Fad diets make big promises, but don’t be fooled – they aren’t good for us. Know how to spot the difference between healthy eating and a fad diet.
Fad diets are everywhere. They’re shouting at us from the covers of magazines and clogging up our social media feeds. But just because they’re everywhere, it doesn’t mean they’re a good idea. In fact, fad diets can be harmful to our physical and mental health.
What’s a healthy diet?
A healthy diet is an eating pattern that we can follow in the long run. It’s satisfying, tasty, and gives us all the nutrition (including vitamins and minerals) we need to be at our best. Healthy eating is made up of small, positive changes that we can maintain over time.
When we follow a healthy eating pattern, we’re eating regular meals with enough food to support healthy growth. We mostly eat foods from the five food groups, and have discretionary foods like chips, cakes, soft drinks and takeaway foods only sometimes. Importantly, we eat in response to our feelings of hunger and fullness and eat to nourish our bodies.
What’s a fad diet?
There are many fad diets out there. Some are easy to spot (like the cabbage soup diet!) but others can be trickier. If you see an eating plan and it includes one or many of the following characteristics, beware – it could be a fad diet.
Fad diets promise a quick fix.
Fad diets promise fast (and even super-human!) results like rapid weight loss. They may also claim to be the cure for a broad range of conditions. If a diet makes a claim that sounds too good to be true, it probably is.
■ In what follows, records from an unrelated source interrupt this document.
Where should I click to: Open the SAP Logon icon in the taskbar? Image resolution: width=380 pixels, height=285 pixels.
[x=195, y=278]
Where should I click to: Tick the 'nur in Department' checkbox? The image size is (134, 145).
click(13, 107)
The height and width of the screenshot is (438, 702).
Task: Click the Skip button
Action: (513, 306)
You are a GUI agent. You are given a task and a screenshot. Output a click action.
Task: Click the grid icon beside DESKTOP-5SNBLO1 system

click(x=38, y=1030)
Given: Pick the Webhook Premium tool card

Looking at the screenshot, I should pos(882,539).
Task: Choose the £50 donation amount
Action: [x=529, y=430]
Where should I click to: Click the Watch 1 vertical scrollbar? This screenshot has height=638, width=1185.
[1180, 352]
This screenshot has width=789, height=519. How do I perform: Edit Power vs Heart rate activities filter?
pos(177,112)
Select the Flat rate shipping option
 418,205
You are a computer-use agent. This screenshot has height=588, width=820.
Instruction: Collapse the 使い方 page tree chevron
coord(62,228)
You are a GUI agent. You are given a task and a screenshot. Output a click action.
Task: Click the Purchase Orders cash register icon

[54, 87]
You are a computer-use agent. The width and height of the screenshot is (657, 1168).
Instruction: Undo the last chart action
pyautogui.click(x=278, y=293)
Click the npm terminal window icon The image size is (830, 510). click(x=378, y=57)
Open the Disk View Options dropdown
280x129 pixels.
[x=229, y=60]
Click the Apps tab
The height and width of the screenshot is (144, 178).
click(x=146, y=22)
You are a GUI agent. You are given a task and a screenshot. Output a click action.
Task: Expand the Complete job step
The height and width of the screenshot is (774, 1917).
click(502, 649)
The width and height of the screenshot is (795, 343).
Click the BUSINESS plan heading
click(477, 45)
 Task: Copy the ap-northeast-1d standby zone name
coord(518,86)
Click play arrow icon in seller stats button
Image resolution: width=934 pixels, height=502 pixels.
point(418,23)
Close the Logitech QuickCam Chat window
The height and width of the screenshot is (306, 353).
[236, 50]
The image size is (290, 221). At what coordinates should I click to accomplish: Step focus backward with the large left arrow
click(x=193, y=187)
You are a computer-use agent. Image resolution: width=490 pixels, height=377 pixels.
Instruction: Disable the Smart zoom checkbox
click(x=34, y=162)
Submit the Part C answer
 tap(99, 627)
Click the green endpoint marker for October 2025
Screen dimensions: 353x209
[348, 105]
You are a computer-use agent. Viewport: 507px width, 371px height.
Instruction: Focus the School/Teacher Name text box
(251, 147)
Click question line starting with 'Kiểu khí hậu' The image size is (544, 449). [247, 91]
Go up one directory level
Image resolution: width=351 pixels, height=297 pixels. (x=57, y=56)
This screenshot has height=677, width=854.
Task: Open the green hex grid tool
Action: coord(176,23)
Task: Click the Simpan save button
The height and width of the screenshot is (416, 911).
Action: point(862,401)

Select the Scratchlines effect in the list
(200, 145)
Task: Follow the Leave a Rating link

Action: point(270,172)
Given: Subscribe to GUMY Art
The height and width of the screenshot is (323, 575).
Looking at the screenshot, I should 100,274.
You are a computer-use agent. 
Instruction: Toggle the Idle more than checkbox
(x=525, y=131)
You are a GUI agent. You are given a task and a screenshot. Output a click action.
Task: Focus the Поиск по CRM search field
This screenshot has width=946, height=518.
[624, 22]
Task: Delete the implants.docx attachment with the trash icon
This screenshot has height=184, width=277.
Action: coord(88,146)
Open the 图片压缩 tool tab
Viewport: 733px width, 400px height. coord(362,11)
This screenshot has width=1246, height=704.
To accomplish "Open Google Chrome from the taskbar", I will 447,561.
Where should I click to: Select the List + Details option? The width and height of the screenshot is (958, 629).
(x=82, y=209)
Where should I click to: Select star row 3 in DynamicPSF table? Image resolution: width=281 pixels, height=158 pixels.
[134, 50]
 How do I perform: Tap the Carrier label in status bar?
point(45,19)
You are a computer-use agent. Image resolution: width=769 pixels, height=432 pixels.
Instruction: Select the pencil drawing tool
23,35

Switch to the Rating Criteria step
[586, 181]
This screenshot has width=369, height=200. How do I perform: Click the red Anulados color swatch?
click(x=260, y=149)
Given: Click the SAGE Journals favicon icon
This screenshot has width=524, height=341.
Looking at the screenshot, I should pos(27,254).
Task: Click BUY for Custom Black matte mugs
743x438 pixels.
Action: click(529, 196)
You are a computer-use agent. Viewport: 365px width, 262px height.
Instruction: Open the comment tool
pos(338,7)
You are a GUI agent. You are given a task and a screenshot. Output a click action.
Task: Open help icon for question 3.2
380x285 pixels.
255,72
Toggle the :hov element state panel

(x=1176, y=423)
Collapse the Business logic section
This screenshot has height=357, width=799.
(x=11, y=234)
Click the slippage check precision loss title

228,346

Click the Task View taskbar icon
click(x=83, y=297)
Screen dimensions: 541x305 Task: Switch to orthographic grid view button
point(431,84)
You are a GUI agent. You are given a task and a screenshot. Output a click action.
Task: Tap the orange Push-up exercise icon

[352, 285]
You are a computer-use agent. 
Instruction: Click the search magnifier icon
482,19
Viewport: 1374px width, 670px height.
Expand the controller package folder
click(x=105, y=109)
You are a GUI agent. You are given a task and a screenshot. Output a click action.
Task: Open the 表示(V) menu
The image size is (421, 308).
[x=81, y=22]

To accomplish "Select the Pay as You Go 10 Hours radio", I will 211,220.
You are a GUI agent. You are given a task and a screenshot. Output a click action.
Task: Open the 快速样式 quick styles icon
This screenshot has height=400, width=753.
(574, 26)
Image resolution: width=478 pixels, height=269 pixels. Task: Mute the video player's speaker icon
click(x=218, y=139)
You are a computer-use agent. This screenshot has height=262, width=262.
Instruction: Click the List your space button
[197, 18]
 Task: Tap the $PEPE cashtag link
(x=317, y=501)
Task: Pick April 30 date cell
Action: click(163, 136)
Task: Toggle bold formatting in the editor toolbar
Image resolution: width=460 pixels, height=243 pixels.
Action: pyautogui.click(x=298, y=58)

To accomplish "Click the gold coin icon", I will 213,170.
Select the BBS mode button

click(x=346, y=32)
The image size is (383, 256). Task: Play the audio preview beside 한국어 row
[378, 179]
Fad diets eliminate specific foods or entire food groups.
Fad diets often put foods or whole food groups into ‘good’ and ‘bad’ or even ‘evil’ categories. This is a big problem, because eliminating core foods or food groups can be harmful. We’ll miss out on important nutrients and we’ll crave the foods we aren’t ‘allowed’, which can be stressful.
Fad diets have rigid rules.
It’s human nature to want step-by-step instructions for guaranteed success. But strict food rules, food combinations, and eating schedules don’t help us to reach our health goals. These rules make us feel stressed, and we often blame ourselves when we can’t stick to them. Remember, it’s not you – it’s the fad diet!
Fad diets use ‘pseudo-science’ to sound convincing.
Fad diets often borrow scientific words and misuse them to sound legitimate. ‘Detox’ is a great example – you don’t need to follow a special diet to ‘detox’, as your liver and kidneys do this for you!
Fad diets rely on personal stories or celebrity status.
What works for one person may not work for everyone. Stories from individuals – including celebrities – don’t stack up against the Australian Dietary Guidelines, which draw on thousands of studies and decades of research.
Fad diets promote unproven and expensive supplements.
Weight loss teas, online diet pills, and other untested supplements are fads too. They may claim to be natural, organic, or herbal, but this doesn’t make them safe – unregulated diet supplements can be very dangerous.
Why are fad diets a problem?
Fad diets don’t give us the nutrients we need to be healthy. They often make us feel tired, hungry, deprived, stressed, and miserable. They’re nearly impossible to follow for very long, and they can upset the natural balance of our body.
Healthy eating isn’t a quick fix; it is something we can stick with in the long run. Small, positive changes add up to better health, which beats a fad diet any day!
Sometimes you need a special diet
Special diets are sometimes used to help treat or manage medical conditions, and they may include strict rules about foods you should and shouldn’t eat. In these cases, it’s important to follow the advice of your doctor or dietitian.